A Year of Morning Thanks
For the last two days, I've been nursing a sore knee--the truth is, for the last two days, I've been nursing pain. Wait a minute, it's probably more to the point to say that for the last two days, pain has been nursing me.
Really sharp, hard pain puts a lock on your consciousness. It takes over your life, manages your affairs by simply getting rid of all of the pleasures. Pain concentrates your vision in a way that's almost laser-like. It just saunters in and takes over.

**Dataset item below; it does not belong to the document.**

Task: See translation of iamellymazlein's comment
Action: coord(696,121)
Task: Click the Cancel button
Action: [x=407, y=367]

I am fearful when I walk right now, scared like I'm an old man. Ice on the roads seems hellish. To get from home to school requires steep concentration--just two blocks. Cars that go by probably rehearse the Good Samaritan story. "Geesh," they likely say, "maybe we ought to give that old bald guy a ride."

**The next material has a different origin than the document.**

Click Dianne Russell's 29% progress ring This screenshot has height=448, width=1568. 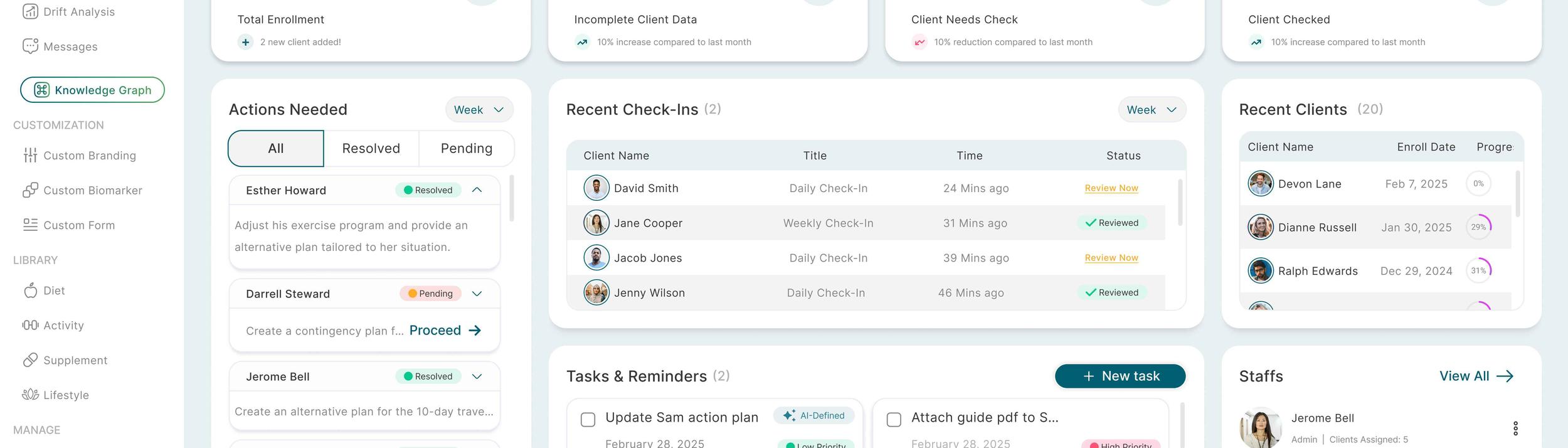pos(1478,227)
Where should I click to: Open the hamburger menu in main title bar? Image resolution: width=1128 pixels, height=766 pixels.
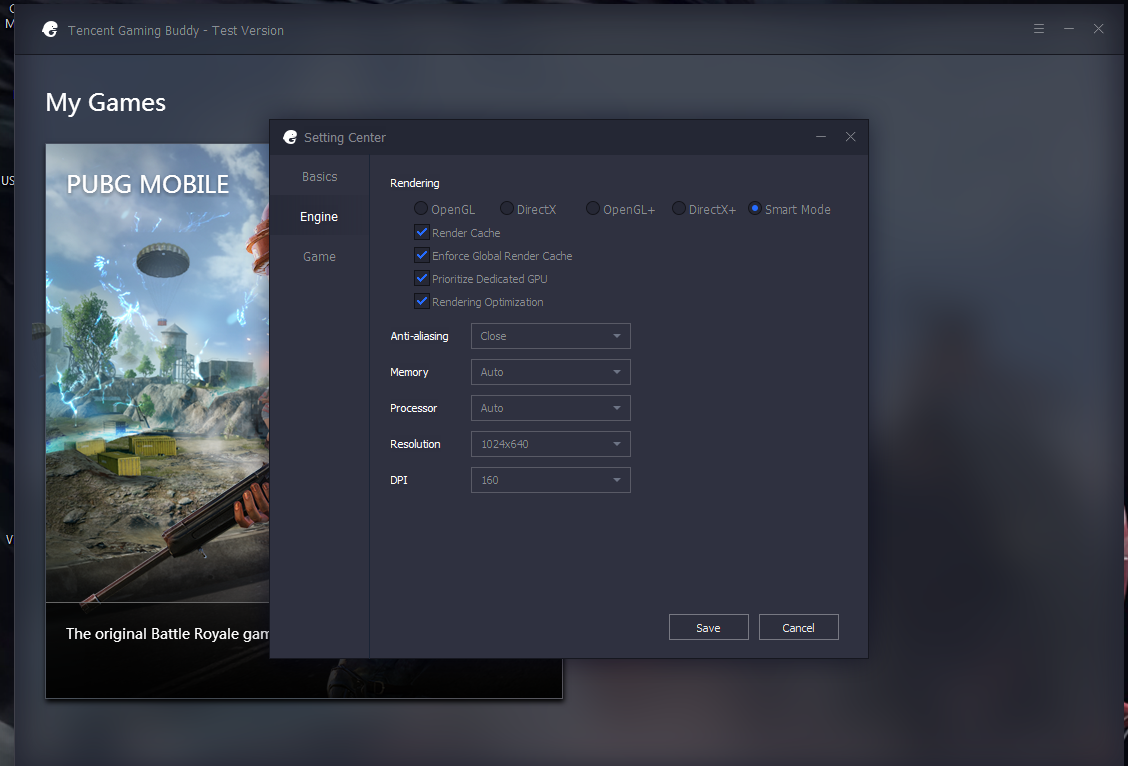pyautogui.click(x=1039, y=29)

Pain is a teacher. I know why old people walk as if their toes are broken glass: they just don't want to go down. I'm not sure I'd find Chaplin's pratfalls all that hilarious right now because I don't want to crumple like some earthbound Hindenburg. So I walk almost treacherously, like an old man, nursing his pain. Which is what I am.

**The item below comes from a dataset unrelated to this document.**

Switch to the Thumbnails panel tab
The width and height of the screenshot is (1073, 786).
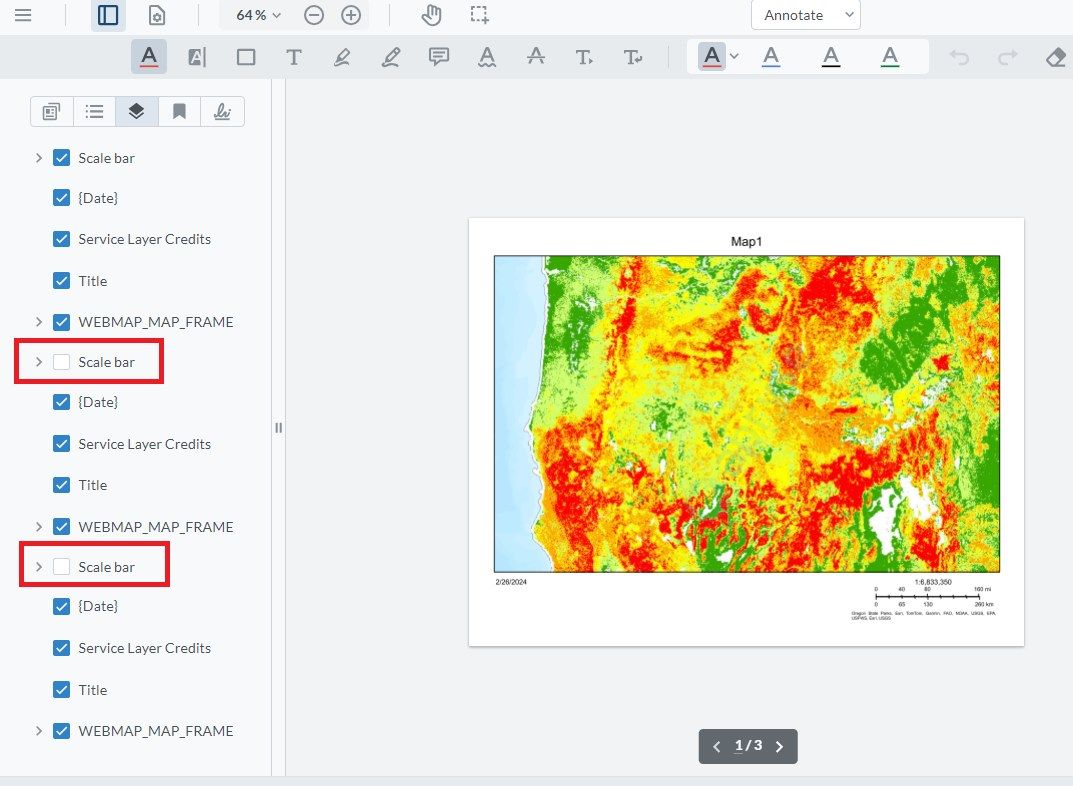51,111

In my DNA there runs a streak of hypochondria as deep and wide as the Missouri River. I'm not looking for sympathy, and I'm not lying. For the last two days, I've been, really, nothing more than one grotesque and painful knee.
Eight years ago, I had back surgery. When I came out of it, I had a hitch in my gate--I haven't walked right since. This knee thing is the other leg, which leads me to believe my body's got some compensation issues. Or else there's the fact that I used to be a catcher--in baseball--whole double-headers, week after week. In little more than a week, I'll be sixty. Why create silly plot lines here? Maybe I'm just givin' out.
I've gone on long enough. Nobody likes a whiner. Belly-aching becomes no one. Besides, this morning, it's better. I'm on the mend. Well, somewhat.
It's hard to be thankful for pain--in any way shape or form. But I promised myself I'd do it--say thanks for something every morning for a year. This morning, all I am is pain, so let me give it my best shot.
After two nights of sleeping alone and one spiteful problem-child knee tucked beneath this desk, I'm thankful for this much at least: this morning, honestly, I know it's been worse. I can be really thankful for pain the moment I feel it leave.